Income support policies and particularly the tax system via working for families financially rewards people for having children. These rewards may not be at the forefront of people’s minds when they consider starting a family, but much of what modern governments do is about promoting child rearing. It begins with the provision of public health services, then moves on to support for early childhood services, spending on education, a tax system that redistributes wealth towards households with children, and a benefit system that recognises the number of dependent children in its calculation of income support.

The stated aim of the government’s latest contraception policy appears reasonable; reduce the risk of unwanted pregnancies and children by increasing access to contraception for people who potentially have fewer resources available for raising children. Although the policy will provide access to long-term contraception for all female beneficiaries, the unstated target of the policy is probably teenagers.

Women who give birth during their teenage years are more likely than other women to drop out of high school, to remain unmarried, and to live in poverty. The children of teenage mothers also fare worse than other children on economic, social, and cognitive dimensions. It logically follows that if teen childbearing causes large adverse consequences, then the natural response is to consider policies that can potentially reduce the likelihood of a teen pregnancy: sex education, abstinence promotion, improved contraceptive access, and related interventions.

The problem is that it is not clear that teenage parenting is in itself a cause of these problems. A recent US study by Kearney and Levine1 indicates that teen child bearing matters more because it is a marker of a social problem rather than being the underlying social problem itself. Instead it seems that it is women who lack economic opportunity that are more likely to give birth as a teen, and they and their children are likely to have inferior outcomes regardless of when they give birth.

Providing free contraception, for instance, could modestly reduce the likelihood of giving birth as a teen, but it does not alter the underlying cause that leads disadvantaged women to “drop out” of the mainstream path of completing school, investing in their human capital and putting marriage before motherhood.

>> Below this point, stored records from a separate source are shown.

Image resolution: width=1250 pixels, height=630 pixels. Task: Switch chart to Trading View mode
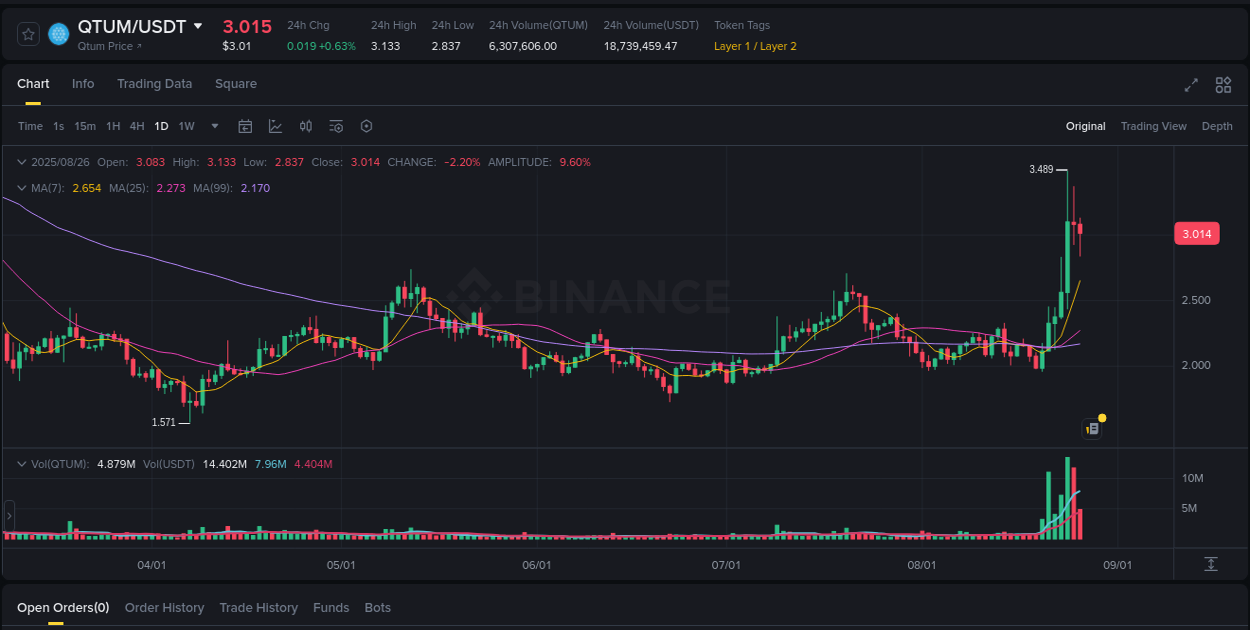tap(1154, 126)
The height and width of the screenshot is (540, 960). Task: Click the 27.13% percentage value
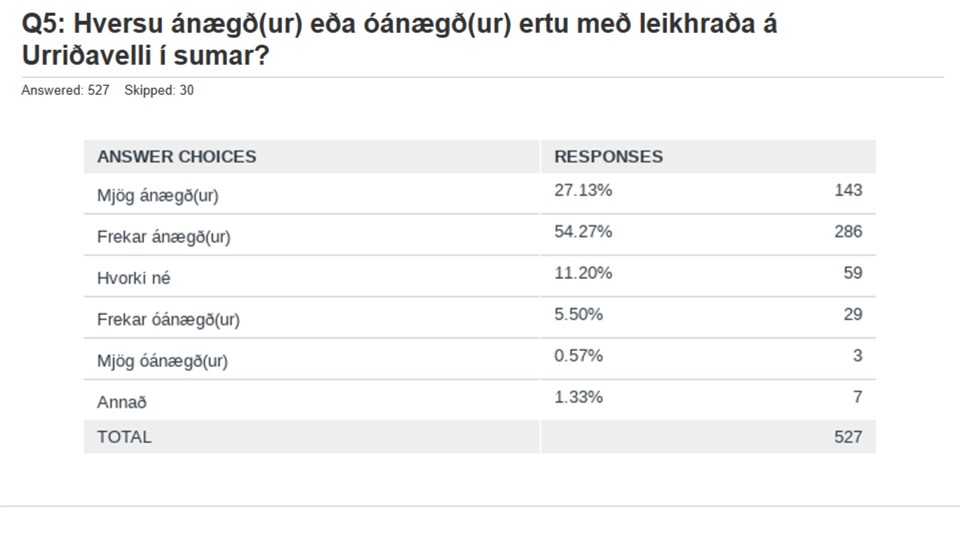coord(583,190)
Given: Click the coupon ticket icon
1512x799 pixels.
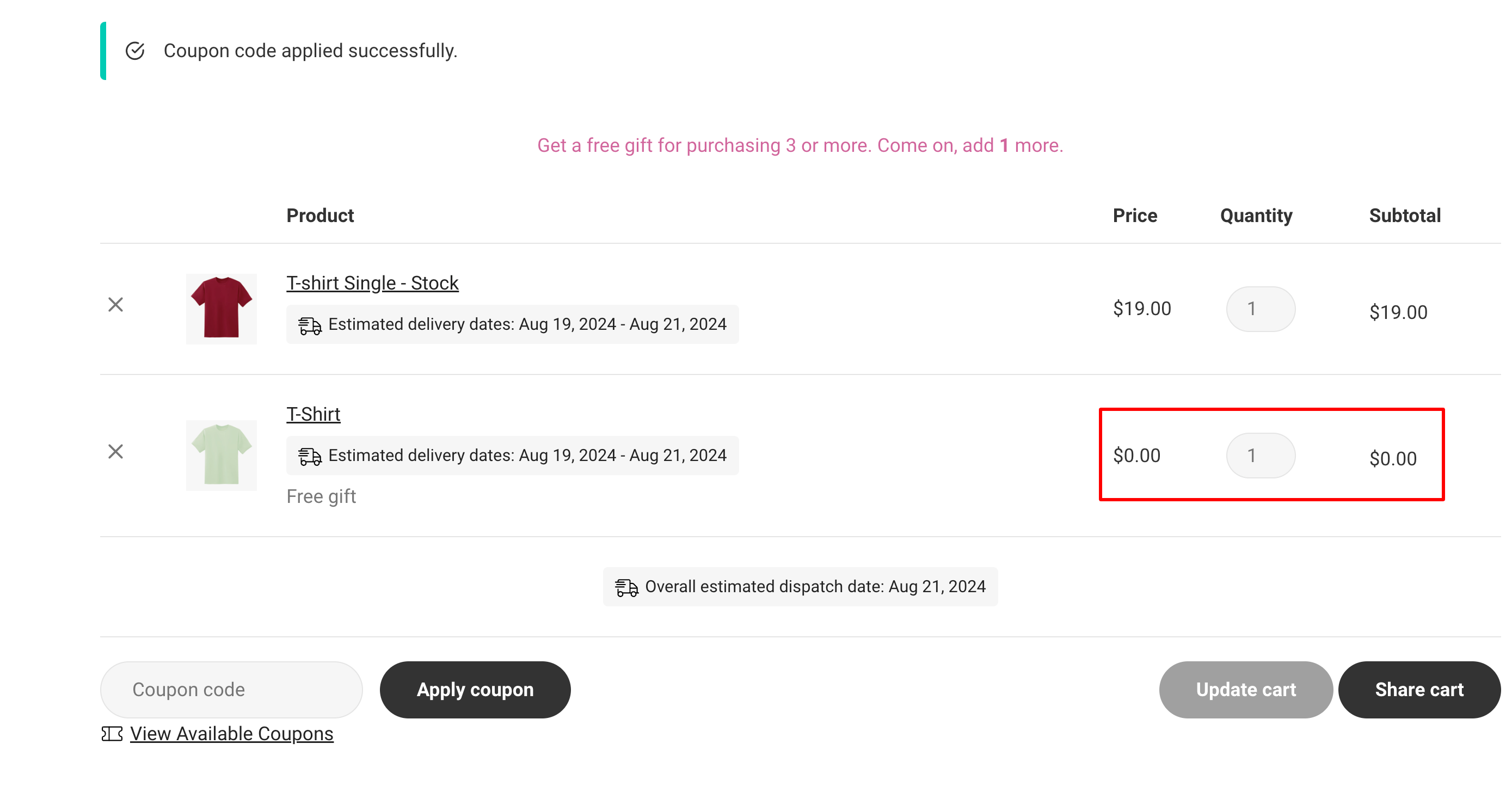Looking at the screenshot, I should (112, 734).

Also cost does not appear to be a reason for not using contraceptives. Kearney and Levine present US evidence indicating that just 2% of teenage girls reporting having unprotected sex stated it was due to not being able to afford birth control.

The evidence collected in the US study indicates that women appear to get pregnant and have children while unmarried teenagers because their life prospects are diminished and hence they have an ambivalent attitude to youthful childbearing. The consequent teenage motherhood may actually have little further detrimental impacts for mother or child.

If price is not a major issue and at-risk women are ambivalent about either pregnancy or unmarried motherhood, then initiatives such as sex education and improved access to contraception are not likely to make a material difference for these disadvantaged women. Instead a more appropriate policy prescription would focus on improving economic opportunities and reducing the incidence of poverty, through policies such as early childhood education programmes and improved post-school education opportunities for at-risk young people.

Such policies are actually the prime focus of the government’s welfare reforms. These types of policies are difficult to design and implement, but their success will have more profound impacts on the lives of at-risk teenagers, and teenage parenthood will naturally decline as the teenagers will have active reasons for wanting to defer parenthood to later in life.



[1] Kearney, M. S., & Levine, P. B. (2012). Why is the Teen Birth Rate in the United States So High and Why Does It Matter? Journal of Economic Perspectives, 26(2), 141-166.